#### WHAT TO PRODUCE
In the listing below, find the line with "Where should I click to: Open the BTC" and the line with "Given: Click the". Repeat those two lines and all lines between them exactly.

#### GIVEN INFORMATION
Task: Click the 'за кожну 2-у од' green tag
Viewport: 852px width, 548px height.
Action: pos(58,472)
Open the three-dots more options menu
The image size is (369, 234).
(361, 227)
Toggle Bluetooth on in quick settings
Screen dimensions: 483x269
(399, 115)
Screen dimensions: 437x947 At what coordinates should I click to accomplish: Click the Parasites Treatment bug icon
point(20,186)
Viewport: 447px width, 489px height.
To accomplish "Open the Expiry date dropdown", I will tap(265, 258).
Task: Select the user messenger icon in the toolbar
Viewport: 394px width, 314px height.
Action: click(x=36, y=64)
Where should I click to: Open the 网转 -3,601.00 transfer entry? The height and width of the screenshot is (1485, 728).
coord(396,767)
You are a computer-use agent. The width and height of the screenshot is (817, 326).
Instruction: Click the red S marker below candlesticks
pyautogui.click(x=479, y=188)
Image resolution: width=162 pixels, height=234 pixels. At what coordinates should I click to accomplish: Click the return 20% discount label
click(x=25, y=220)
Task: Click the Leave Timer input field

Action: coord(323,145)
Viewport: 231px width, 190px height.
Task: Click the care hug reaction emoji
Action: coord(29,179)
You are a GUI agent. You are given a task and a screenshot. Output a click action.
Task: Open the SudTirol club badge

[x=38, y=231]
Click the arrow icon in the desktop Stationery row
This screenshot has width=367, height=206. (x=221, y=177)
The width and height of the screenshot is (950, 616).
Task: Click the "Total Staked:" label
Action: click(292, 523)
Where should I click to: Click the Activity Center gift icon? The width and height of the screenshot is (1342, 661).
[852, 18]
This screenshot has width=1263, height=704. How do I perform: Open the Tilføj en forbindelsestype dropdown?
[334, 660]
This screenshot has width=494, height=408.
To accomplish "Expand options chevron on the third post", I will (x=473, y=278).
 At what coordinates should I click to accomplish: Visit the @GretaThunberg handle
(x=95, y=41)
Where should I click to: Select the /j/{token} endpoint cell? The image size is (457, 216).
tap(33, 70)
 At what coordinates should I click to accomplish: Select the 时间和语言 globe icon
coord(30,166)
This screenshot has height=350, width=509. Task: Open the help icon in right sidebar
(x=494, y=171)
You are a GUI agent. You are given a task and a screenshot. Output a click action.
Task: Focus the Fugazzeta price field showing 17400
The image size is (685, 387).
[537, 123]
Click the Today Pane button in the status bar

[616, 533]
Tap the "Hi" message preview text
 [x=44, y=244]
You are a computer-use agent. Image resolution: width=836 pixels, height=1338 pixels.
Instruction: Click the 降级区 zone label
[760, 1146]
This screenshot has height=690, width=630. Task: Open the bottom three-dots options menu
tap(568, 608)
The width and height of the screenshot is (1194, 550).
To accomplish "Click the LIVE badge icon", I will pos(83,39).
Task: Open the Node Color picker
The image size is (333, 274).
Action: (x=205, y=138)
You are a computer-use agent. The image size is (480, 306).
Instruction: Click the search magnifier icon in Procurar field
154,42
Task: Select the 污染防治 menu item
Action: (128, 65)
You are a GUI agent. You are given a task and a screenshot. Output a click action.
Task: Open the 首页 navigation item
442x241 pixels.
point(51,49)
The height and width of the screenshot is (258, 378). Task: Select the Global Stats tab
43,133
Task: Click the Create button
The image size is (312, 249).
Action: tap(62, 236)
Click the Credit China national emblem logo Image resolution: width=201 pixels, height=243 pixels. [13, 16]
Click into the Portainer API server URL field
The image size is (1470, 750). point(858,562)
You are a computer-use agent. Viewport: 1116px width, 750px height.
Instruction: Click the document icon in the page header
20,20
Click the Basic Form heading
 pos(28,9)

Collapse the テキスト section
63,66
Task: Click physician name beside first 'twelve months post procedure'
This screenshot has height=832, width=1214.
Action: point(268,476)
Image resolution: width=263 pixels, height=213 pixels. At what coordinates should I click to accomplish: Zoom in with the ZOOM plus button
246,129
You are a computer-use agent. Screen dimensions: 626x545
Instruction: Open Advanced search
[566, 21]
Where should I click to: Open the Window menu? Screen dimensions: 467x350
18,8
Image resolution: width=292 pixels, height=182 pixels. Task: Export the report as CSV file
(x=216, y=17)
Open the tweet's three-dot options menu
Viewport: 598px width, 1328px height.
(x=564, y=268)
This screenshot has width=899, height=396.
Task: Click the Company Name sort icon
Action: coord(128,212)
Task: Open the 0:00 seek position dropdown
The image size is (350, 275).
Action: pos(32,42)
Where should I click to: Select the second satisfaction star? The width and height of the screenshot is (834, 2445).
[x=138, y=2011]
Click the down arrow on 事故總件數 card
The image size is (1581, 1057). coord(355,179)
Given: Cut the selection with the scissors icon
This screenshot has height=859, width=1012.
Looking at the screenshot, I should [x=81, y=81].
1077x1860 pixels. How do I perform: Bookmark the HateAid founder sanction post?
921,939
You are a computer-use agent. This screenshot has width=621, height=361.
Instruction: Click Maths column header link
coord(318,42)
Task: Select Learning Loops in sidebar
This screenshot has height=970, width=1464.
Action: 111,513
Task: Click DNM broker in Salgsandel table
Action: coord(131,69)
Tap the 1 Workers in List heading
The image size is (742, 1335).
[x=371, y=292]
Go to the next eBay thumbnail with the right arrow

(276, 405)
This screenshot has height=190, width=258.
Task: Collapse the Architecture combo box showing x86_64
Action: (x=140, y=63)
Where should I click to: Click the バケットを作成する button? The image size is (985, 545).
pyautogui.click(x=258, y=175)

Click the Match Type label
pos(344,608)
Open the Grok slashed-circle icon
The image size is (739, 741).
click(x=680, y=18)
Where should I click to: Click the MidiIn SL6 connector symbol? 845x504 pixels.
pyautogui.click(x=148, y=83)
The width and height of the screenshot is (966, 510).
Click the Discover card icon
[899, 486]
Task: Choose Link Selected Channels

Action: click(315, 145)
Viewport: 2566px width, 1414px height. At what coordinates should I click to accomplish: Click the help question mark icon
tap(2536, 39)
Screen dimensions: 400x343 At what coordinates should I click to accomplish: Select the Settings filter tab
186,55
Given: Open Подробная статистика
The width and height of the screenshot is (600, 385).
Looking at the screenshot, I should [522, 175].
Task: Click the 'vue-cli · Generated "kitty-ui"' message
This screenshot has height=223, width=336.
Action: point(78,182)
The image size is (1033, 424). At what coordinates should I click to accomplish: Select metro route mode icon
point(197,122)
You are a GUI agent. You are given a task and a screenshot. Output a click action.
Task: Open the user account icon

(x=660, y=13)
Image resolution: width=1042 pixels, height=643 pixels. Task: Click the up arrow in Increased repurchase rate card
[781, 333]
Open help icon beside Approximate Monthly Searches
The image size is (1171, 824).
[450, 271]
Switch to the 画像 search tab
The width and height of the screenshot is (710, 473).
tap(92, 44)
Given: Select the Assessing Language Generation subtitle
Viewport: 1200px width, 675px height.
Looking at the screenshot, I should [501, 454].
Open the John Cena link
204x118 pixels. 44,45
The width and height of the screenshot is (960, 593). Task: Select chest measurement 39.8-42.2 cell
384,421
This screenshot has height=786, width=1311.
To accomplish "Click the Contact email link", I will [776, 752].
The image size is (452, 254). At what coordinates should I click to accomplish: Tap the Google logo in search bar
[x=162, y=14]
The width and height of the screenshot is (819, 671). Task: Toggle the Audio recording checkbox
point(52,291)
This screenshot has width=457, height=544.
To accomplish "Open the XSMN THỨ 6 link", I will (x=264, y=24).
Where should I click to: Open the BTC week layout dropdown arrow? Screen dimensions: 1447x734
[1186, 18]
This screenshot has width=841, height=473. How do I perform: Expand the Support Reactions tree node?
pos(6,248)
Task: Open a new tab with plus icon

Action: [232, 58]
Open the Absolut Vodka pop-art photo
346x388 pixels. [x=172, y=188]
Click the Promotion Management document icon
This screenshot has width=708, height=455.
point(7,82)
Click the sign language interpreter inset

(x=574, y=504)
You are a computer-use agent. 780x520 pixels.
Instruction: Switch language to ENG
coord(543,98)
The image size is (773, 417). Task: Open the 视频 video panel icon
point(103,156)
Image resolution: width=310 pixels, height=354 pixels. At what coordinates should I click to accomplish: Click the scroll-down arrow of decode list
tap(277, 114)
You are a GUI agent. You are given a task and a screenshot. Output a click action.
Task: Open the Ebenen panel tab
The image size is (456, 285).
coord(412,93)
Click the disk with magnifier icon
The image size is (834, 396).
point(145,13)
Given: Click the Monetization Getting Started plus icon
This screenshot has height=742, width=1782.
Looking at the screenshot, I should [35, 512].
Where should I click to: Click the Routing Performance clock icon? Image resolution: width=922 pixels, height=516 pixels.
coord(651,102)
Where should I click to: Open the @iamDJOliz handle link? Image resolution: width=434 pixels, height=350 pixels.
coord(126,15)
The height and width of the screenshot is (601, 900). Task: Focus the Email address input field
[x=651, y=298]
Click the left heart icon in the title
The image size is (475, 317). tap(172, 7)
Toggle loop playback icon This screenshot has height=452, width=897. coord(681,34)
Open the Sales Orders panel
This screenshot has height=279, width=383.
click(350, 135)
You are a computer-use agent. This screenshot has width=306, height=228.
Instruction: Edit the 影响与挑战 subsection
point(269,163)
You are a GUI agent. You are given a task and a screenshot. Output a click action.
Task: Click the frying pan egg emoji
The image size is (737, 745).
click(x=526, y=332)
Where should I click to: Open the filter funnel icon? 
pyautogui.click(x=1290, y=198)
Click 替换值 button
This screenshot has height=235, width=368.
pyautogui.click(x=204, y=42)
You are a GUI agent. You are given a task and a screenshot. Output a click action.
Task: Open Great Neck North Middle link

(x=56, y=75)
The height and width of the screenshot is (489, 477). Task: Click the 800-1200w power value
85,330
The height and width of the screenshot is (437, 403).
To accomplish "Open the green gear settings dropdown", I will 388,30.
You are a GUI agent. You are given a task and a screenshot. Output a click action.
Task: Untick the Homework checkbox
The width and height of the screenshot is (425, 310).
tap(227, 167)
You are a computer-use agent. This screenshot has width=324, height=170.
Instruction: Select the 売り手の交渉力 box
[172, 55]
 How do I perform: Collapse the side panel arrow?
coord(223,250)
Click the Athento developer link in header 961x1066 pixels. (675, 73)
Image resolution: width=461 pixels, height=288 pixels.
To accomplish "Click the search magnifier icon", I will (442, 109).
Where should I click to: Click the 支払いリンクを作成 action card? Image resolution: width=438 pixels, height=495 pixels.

#### WRITTEN ANSWER
Where should I click to: Open the BTC week layout dropdown arrow? Screen dimensions: 1447x734
[1186, 18]
This screenshot has width=841, height=473. How do I perform: Expand the Support Reactions tree node?
pos(6,248)
Task: Open a new tab with plus icon

Action: [232, 58]
Open the Absolut Vodka pop-art photo
346x388 pixels. [x=172, y=188]
Click the Promotion Management document icon
This screenshot has width=708, height=455.
point(7,82)
Click the sign language interpreter inset

(x=574, y=504)
You are a computer-use agent. 780x520 pixels.
Instruction: Switch language to ENG
coord(543,98)
The image size is (773, 417). Task: Open the 视频 video panel icon
point(103,156)
Image resolution: width=310 pixels, height=354 pixels. At what coordinates should I click to accomplish: Click the scroll-down arrow of decode list
tap(277, 114)
You are a GUI agent. You are given a task and a screenshot. Output a click action.
Task: Open the Ebenen panel tab
The image size is (456, 285).
coord(412,93)
Click the disk with magnifier icon
The image size is (834, 396).
point(145,13)
Given: Click the Monetization Getting Started plus icon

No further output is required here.